__YOUR ASSIGNMENT__. Go to the line that contains "The image size" in the records below and repeat it, and each line after it, exactly through the end, omitting pictures.

__STORED DATA__.
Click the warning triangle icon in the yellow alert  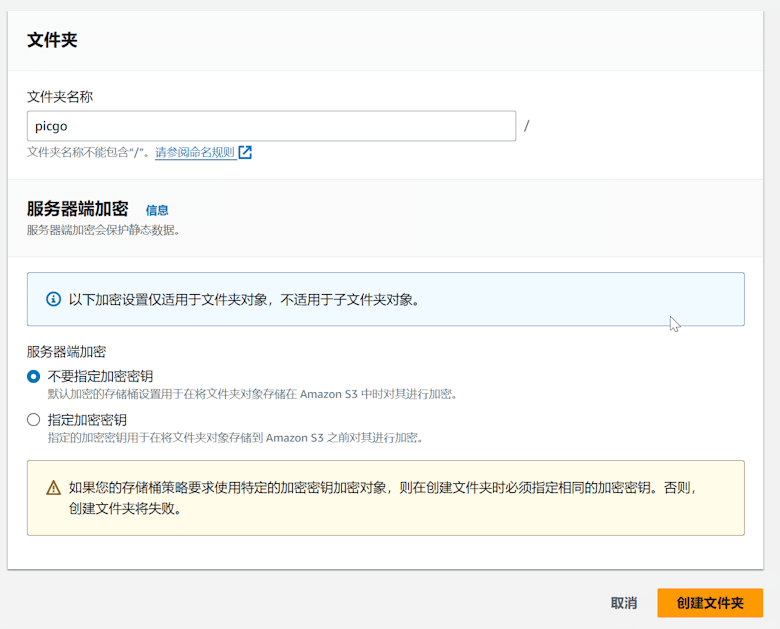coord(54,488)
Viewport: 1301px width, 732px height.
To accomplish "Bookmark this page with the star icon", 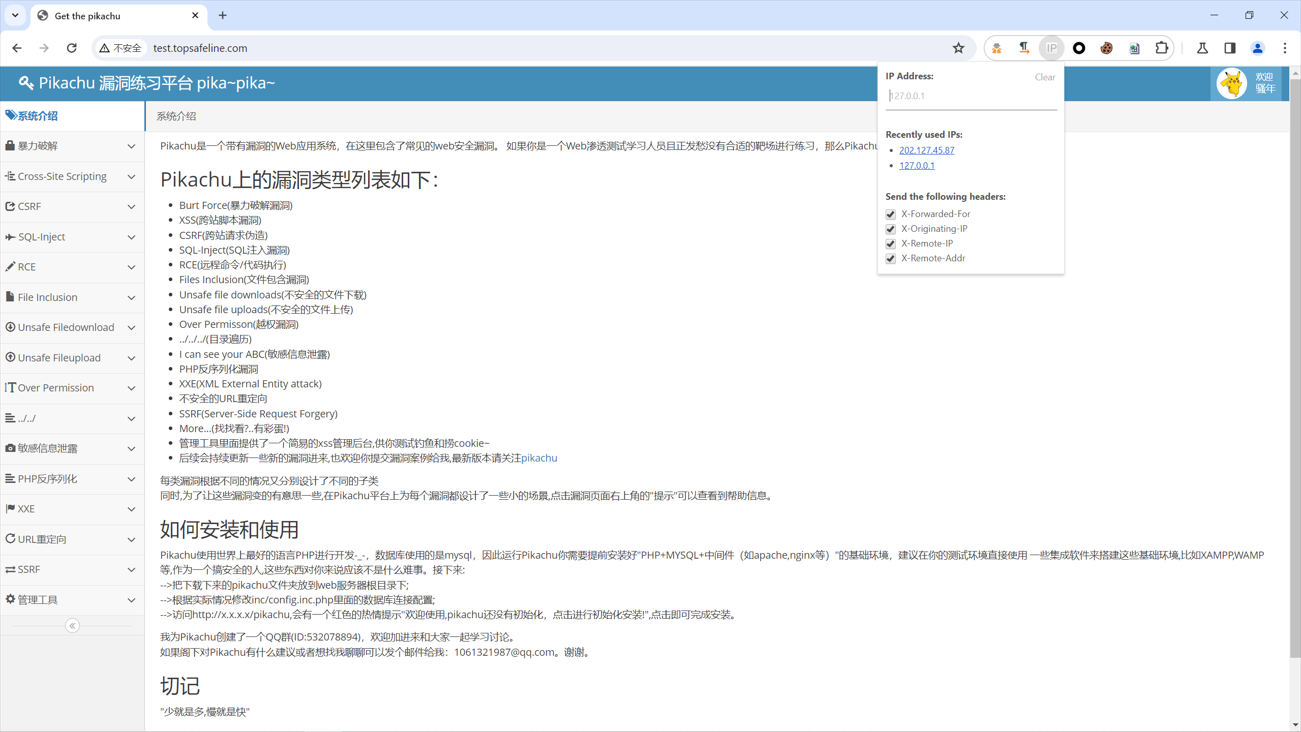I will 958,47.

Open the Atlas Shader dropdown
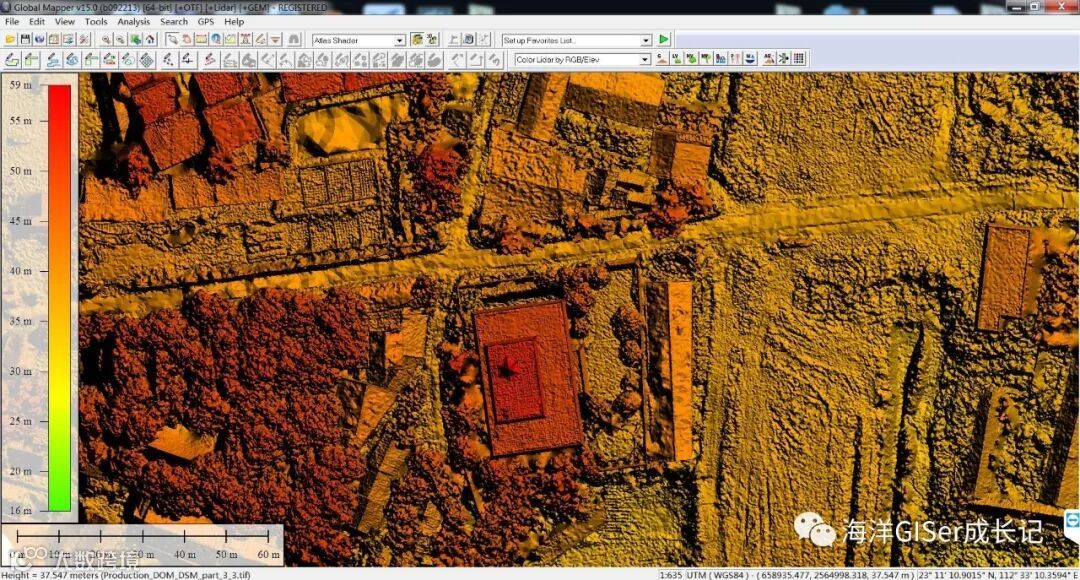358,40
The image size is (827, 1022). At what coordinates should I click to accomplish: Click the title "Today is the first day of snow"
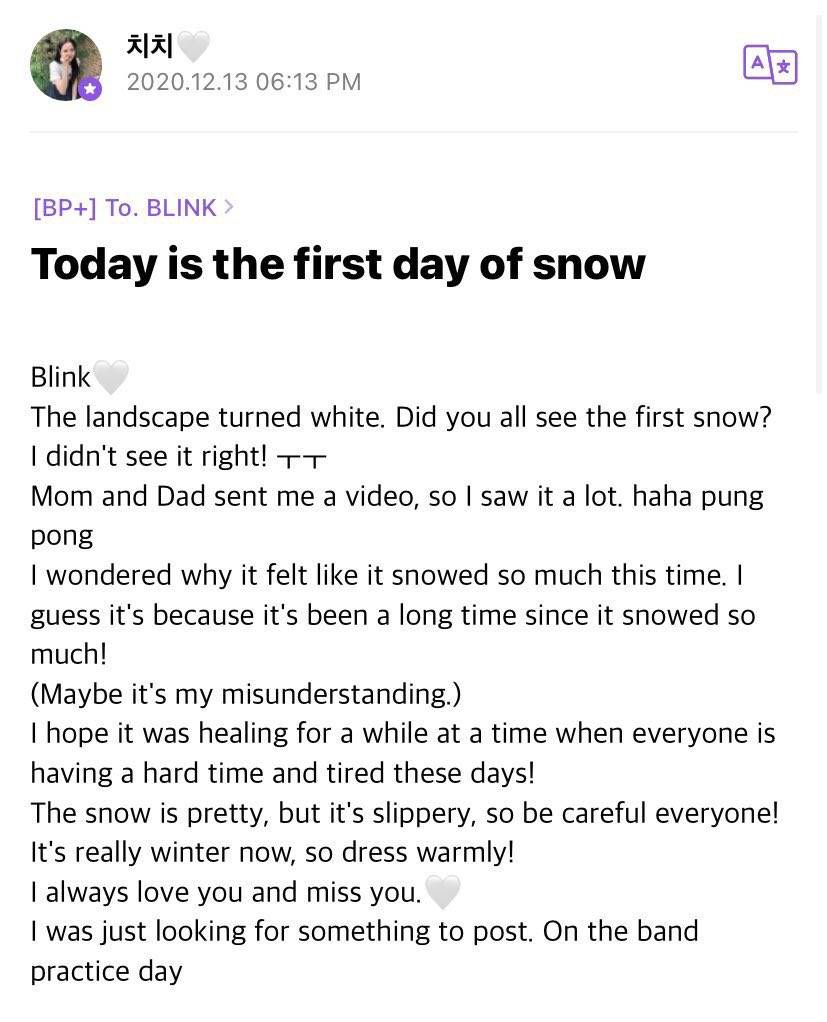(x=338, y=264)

__TASK RESPONSE__.
The image size is (827, 1022). At what coordinates should I click to accomplish: Click the title "Today is the first day of snow"
(x=338, y=264)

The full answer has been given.